DeChambeau ultimately framed the current moment less as a battle between LIV and the PGA TOUR and more as a crossroads for professional golf as a whole.

“As long as the professional game doesn’t go to zero and there was positive competition and it created value towards the players and the ecosystem, and if we can come up with a good business plan for the game of golf, not just on our side, but on their side too for the 2030 media rights negotiation, if we can all come up with something, we can do something really special for the game,” DeChambeau said.

There is hope on DeChambeau’s side that the PGA TOUR would look at LIV without PIF funding as less of a threat than it’s been, and that they might be more cooperative.

“Look, if we’ve got a great business model and they’re interested in combining forces, that’s the Kumbaya moment,” DeChambeau said. “It’s our job to come up with a better business plan on the top-company side.”

DeChambeau also pointed to franchise growth and localized investment as one possible future model for LIV.

“So I think there’s some opportunity there, and the reason I’m so keen on it, the financials are great, but there’s an opportunity beyond that.
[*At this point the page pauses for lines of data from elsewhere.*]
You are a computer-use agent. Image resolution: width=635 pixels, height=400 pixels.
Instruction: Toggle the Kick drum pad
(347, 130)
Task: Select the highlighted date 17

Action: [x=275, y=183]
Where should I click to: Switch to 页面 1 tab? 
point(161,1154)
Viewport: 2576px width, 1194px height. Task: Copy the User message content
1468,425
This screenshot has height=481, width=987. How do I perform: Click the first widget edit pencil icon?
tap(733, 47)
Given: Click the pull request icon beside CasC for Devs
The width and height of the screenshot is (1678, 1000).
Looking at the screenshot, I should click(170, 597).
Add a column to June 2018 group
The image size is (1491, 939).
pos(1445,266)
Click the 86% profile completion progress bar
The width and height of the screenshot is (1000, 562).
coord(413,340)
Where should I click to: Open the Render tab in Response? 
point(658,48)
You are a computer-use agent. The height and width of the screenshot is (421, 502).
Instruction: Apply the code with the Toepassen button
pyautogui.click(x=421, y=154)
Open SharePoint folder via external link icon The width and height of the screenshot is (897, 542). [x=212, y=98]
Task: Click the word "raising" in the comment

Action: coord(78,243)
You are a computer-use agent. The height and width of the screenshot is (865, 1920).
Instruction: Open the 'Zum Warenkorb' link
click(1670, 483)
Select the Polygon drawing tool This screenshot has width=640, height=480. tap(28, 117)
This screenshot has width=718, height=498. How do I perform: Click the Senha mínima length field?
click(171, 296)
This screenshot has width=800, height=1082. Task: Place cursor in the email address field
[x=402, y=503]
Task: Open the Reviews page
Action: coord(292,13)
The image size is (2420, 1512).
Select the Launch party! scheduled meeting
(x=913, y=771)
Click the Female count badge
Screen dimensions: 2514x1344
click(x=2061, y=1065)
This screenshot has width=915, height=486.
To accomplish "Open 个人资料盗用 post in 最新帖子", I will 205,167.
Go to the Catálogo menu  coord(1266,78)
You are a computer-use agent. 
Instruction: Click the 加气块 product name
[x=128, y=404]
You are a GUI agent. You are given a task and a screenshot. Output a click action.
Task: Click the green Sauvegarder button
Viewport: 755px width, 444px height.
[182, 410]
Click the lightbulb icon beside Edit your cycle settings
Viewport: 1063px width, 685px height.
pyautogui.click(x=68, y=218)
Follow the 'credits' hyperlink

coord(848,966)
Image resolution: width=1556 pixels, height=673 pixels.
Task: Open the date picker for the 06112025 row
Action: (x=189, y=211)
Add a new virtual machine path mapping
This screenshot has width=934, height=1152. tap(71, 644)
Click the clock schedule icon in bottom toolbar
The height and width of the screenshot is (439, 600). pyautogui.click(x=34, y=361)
And that’s building brick-and-mortar buildings and building academies, building home golf courses, really creating value in homegrown markets and grassroots-ing this, which we haven’t done.”

Whether golf’s power structure is actually capable of the compromise DeChambeau described remains unclear. But after a day spent around LIV Virginia, one thing felt obvious:

The people inside LIV aren’t really talking like disruptors anymore.

They’re talking like stakeholders trying to preserve a future that suddenly feels a lot less guaranteed than it once did.